* _Provided passage_:
--
Slashdot Mirror


Open Source Distributed Shell Tools?

ColonelForbin74 asks: "While some may assume that most larger server clusters run advanced / custom software(i.e. Beowulf, cfengine, OSCAR), many of those stuck in the not-research-this-site-runs-production world know this simply isn't the case. Many people like myself are working with medium-to-large scale clusters with little help other than shell for() loops and some SSH trusted keys. What application-level tools are out there that might help SysAdmin / AppSupport types like myself run commands across a given cluster, push files out, etc? In my desperation to have some sort of tool in my toolbox, I've actually created one. However, I have a hard time believing this is the best thing out there, and would appreciate all the ideas and links I can get!"

1 of 31 comments (clear)

  1. We created a "load balancing" parallel SSH tool. by kcurrie · · Score: 4, Interesting

    Where I work (a LARGE networking company that makes all kinds of networking hardware) a co-worker and I created multiple parallel SSH tools which enable you to run hundreds to thousands of concurrent outgoing sessions, depending on hardware. We have not yet had the cycles to look into open sourcing it, but hope to.
--
* _Recorded data_:
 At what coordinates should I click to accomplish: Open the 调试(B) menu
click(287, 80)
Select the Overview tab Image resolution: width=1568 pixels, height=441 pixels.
--
* _Exercise set_:
(1) Answer each question from the Slashdot thread above, one line per answer.
(a) What does ColonelForbin74 say many people running medium-to-large clusters rely on?
(b) What kind of company does kcurrie work for?
(c) How many concurrent outgoing sessions can kcurrie's tools run?
(2) From the Slashdot thread, list every piece of software that ColonelForbin74 gives in parentheses as advanced or custom software for server clusters.

* _Outputs_:
(1)
(a) Shell for() loops and some SSH trusted keys.
(b) A large networking company that makes all kinds of networking hardware.
(c) Hundreds to thousands, depending on hardware.

(2) Beowulf, cfengine, OSCAR